Nothing quite illustrates how far we’ve hurtled down the slippery slope of rainbow intolerance in just a few years than how so many popular and uncontroversial TV shows from just a decade or so ago are suddenly “problematic”. By which, of course, they mean that they trigger flappy-armed Tumblr feminists and creepy Twitter trannies.

Comparing the modern stuff the Cancel Culture Vultures do approve of, though, it seems that what really offends them is good writing and well-crafted storytelling. Which is why they’re now coming for even recent shows like The Legend of Korra.

Korra is an animated teen-oriented series that ran from 2012-2014. It’s the sequel to the celebrated Avatar: The Last Airbender. Like its predecessor, it’s smartly written, with great characters and imaginative world-building.

So, of course, it’s now “problematic”.

The Legend of Korra presents Avatar Korra as a strong and capable female from the very start. Despite this, she almost always has to answer to a higher authority and needs their guidance on everything. While there’s nothing inherently wrong with this, it does give mixed messages when Korra is supposed to be a strong example for girls. Female characters in Avatar: The Last Airbender were leaders themselves, so seeing Korra have to be handheld the entire way through her journey seems like backpedaling. Looking back, Korra doesn’t feel as capable on her own as the Avatar girls of the past.

Nothing says better than that paragraph just how little modern writers actually understand good writing – let alone the work they presume to critique.

In fact, Korra is shown from the very start as strong, but far from capable.

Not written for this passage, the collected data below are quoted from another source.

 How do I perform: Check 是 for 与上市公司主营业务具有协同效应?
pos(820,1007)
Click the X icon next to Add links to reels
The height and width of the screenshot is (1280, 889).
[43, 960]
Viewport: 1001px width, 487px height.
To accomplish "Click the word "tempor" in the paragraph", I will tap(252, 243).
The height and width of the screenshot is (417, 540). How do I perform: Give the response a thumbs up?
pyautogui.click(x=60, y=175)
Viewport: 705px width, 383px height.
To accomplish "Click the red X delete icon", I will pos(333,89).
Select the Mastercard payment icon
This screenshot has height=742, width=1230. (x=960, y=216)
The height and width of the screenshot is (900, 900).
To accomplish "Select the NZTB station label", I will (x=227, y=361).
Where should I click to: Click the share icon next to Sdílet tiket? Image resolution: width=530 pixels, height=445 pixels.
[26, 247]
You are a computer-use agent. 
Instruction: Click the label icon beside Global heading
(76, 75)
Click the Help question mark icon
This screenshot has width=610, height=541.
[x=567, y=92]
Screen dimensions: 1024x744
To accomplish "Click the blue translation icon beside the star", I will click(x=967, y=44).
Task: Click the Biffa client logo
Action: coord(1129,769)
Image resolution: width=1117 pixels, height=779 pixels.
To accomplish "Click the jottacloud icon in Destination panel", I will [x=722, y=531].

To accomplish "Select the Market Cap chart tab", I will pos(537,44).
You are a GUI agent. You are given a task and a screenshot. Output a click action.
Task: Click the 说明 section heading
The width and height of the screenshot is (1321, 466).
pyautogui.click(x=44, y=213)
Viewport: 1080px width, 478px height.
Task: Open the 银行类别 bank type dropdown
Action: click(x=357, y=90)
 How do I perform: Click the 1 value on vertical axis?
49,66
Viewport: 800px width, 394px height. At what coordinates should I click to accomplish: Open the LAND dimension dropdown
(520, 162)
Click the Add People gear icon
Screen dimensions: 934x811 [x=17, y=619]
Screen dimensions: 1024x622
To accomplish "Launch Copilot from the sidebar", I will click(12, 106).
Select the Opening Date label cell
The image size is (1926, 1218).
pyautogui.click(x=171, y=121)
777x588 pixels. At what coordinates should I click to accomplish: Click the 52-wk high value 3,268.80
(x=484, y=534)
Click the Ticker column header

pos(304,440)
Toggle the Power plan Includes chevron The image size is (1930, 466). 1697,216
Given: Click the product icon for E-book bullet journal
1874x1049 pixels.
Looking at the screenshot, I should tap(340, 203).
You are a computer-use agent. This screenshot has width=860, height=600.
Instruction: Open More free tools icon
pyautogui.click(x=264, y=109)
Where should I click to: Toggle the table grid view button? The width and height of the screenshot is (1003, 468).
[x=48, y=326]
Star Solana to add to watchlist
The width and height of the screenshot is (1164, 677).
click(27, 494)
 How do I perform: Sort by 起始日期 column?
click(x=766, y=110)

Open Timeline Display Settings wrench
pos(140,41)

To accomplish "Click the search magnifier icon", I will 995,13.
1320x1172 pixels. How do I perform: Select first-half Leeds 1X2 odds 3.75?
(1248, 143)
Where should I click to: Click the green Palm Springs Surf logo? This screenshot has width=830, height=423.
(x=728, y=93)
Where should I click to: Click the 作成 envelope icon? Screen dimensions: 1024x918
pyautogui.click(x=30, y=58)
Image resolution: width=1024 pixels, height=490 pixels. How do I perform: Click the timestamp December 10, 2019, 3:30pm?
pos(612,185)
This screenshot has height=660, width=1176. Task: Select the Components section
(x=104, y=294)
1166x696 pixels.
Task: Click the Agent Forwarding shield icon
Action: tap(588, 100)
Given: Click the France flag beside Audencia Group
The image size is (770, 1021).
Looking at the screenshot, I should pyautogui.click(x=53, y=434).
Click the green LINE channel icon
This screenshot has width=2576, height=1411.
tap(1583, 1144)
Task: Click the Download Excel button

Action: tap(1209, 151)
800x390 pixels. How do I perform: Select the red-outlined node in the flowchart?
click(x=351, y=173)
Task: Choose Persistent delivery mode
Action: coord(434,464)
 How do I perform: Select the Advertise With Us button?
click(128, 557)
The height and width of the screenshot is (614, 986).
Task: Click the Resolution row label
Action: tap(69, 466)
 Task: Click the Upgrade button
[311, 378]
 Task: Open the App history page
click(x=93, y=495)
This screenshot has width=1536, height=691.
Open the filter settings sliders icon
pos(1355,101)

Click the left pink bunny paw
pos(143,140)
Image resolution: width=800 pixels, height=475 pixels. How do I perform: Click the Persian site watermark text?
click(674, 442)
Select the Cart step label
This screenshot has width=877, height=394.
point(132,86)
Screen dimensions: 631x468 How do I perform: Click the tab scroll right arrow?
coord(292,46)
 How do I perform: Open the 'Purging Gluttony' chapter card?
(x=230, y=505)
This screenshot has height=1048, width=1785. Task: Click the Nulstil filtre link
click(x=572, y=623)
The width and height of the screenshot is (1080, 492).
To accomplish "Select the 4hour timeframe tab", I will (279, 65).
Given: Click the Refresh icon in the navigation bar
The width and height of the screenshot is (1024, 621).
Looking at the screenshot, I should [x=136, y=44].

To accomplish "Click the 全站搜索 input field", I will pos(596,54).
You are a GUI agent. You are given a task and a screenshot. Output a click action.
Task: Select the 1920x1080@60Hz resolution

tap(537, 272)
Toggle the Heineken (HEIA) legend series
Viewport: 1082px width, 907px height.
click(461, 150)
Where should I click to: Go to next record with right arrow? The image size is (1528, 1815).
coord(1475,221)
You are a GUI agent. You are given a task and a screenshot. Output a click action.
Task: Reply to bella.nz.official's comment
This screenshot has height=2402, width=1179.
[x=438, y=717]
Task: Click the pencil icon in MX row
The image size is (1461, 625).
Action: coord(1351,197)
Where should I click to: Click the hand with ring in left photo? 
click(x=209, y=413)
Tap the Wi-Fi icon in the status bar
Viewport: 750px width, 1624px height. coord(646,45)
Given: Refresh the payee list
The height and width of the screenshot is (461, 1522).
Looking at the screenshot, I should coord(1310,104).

In fact, she’s impulsive, willful to the point of arrogance and prone to making reckless mistakes because she doesn’t listen to the wisdom and experience of adults.

Which leads directly to:

For arguably one of the strongest Avatars to date, Korra sure does need a lot of rescuing. Despite her strength, skill and obvious power, she finds herself captured or in danger countless times throughout The Legend of Korra. She often can’t save herself either and needs to be rescued by her friends […] it’s a bad look for a character meant to be empowering for girls.

Only if you’re the sort of contemporary writer who thinks that a “strong female character” is the sort of Mary Sue who never puts a foot wrong, is all-conquering from the get go and exists only to put everyone in their place like the girlboss that she is.

This might be how the writers mistakenly see themselves, but it’s not how people are in the real world. A real person who carries on like that is insufferable and unlikeable – just like the tiresome female characters of modern film and television.

Korra makes mistakes and needs to be pulled out of her own screw-ups so often because she’s a typical teenager.

This is the key thing the critic is missing about both Korra and Avatar: the age groups they’re pitched at. While neither show treated their target audiences as fools and often deal sensitively with heavy themes – like all really good children’s film and literature; they’re readily enjoyable by adults – Avatar pitched well at its age group. Korra, even more so, because the writers knew their original audience had become adolescents.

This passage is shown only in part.